We’re coming up on the first of Mom’s birthdays she ever missed — six days and counting.
In her 75 years, Mom missed a few birthdays … she probably even forgot her own birthday, at least once or twice. Nobody’s perfect. Everyone misses a loved one’s birthday, sometime.
Yesterday was the first 4th of July that Mom missed. I mean “missed” as in, even if she didn’t celebrate them, she was “there” for them.
She was there for us all, and she knew we’d be here for all of us, when the day came that she would no longer be able to be “there”. She thought highly of our abilities … maybe too highly. She may have set a standard that some of us don’t feel capable of living up to, anymore.
I’ve heard, more than once, that Mom was the glue that held our family together. I tend to think just a bit differently about that.
Glue has many components. I’d be able to give you a list, if my internet connection were working better … yeah, I’d cheat and look up the components of typical glue on Wikipedia.
I think Mom was an essential element of the glue holding us together. When glue breaks down over time, as many glues do, the essential elements break down and release their hold — just as Mom did when she released her hold on her earthly life. She didn’t do so willingly — not exactly. It’s great to talk of Heaven and her place there being way more fantastic than here, but you can’t tell me there wasn’t some lingering desire in her to stay here, anyway. That was the essential element binding her to us, and it finally broke down, just as it will for each of us, in time.
Let Me Go
When I come to the end of the road
And the sun has set for me
I want no rites in a gloom filled room
Why cry for a soul set free?
Miss me a little, but not for long
And not with your head bowed low
Remember the love that once we shared
Miss me, but let me go.
For this is a journey we all must take
And each must go alone.
It’s all part of the master plan
A step on the road to home.
When you are lonely and sick at heart
Go the friends we know.
Laugh at all the things we used to do
Miss me, but let me go.
When I am dead my dearest
Sing no sad songs for me
Plant thou no roses at my head
Nor shady cypress tree
Be the green grass above me
With showers and dewdrops wet
And if thou wilt remember
And if thou wilt, forget.
I shall not see the shadows,
I shall not fear the rain;
I shall not hear the nightingale
Sing on as if in pain;
And dreaming through the twilight
That doth not rise nor set,
Haply I may remember,
And haply may forget.
–Christina Rosetti
I have debated posting this. There are studies out there that talk about “The widower effect”, saying that spouses who lose their loved ones are at greater risk, even two years out, of dying. I’m not superstitious, I don’t believe that saying this will have anything more than an emotional effect … but I do worry about that emotional effect.

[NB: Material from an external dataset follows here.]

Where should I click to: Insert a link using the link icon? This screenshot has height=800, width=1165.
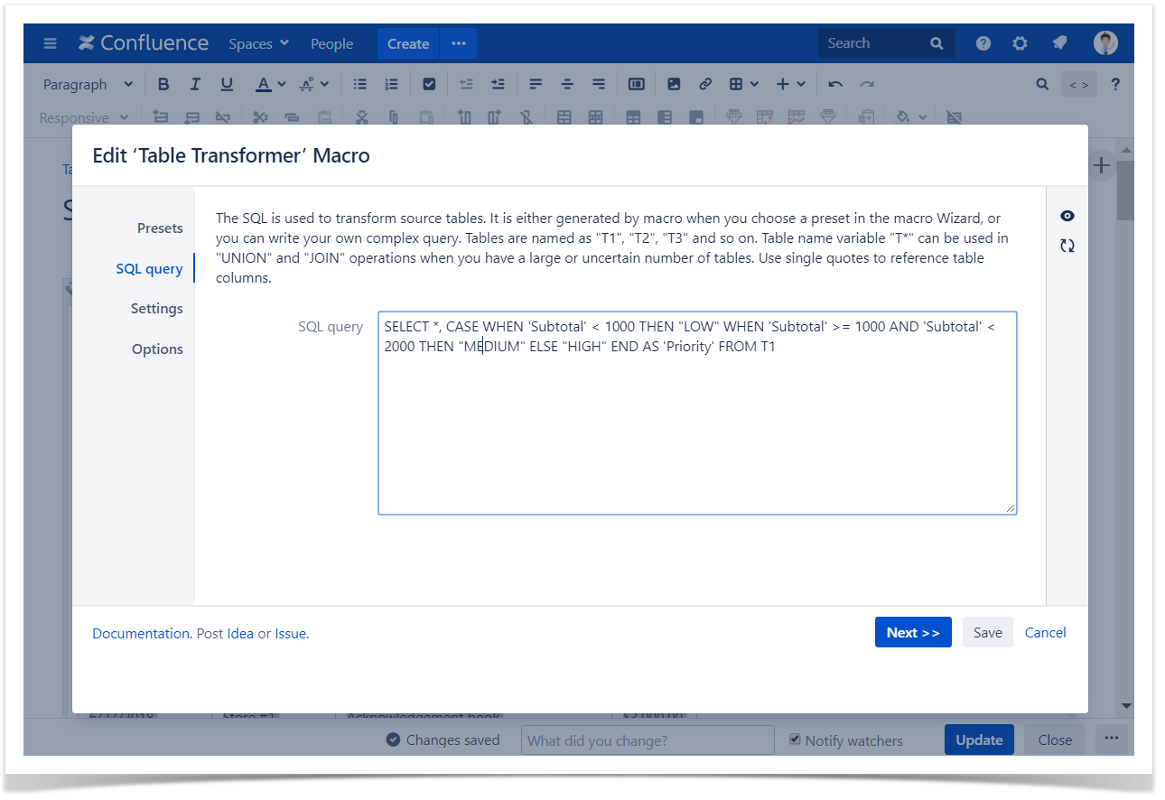(705, 84)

The sad truth is that Mom is not here with us any more. This grieves the heart in so many ways, one of which is my great sadness for my Dad.

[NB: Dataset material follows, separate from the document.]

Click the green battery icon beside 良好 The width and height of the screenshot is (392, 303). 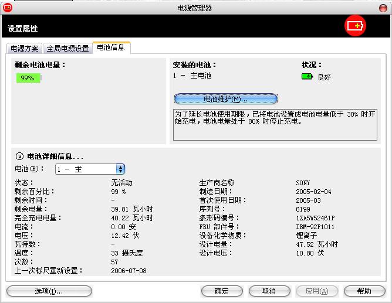[x=307, y=76]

Tempering that sadness is the fact that Dad seems to be getting along better than I would have guessed. Yes, he is emotionally frail sometimes; yes, he feels almost beyond tears at the loss of her; yes, he breaks down and cries once in a while, at what would seem the strangest of times.
Yet he has grown. Let’s not forget, nearly all married men end up with their wives managing the social aspect of the family — married men can be more loners than they realize. Speaking for myself, I’ve never been good at making friends, and when I married Hazel, I inherited some of her friends — this is a good thing! My own friends, the ones I consider “real” friends, I can count on two fingers. I needed the expansion of friendship that marrying Hazel offered.
Dad has recently begun making friends. He has this really close friend, Harley, who puts up with all his whining, all his bad-hair-days, all his physical shortcomings … yes, this is his dog. He’s also making human friends, which at times amazes me — I honestly wasn’t sure he had it in him. He’s reaching out, and I am so glad he’s doing that — he isn’t letting the passage of time simply wash him out to sea, he’s paddling against the current of his comfort zone. This is tough stuff to do, and I want him to know that I’m proud of him.
Dad, you’re quite an example. I never realized you were so mature .. guess that’s due to my own lack of maturity.
I don’t quite know how to tie this in with the title of my post, except to say … “Missing you, Mom!” … I think I heard the echo of my own words, off the canyon wall, just now. Or maybe not.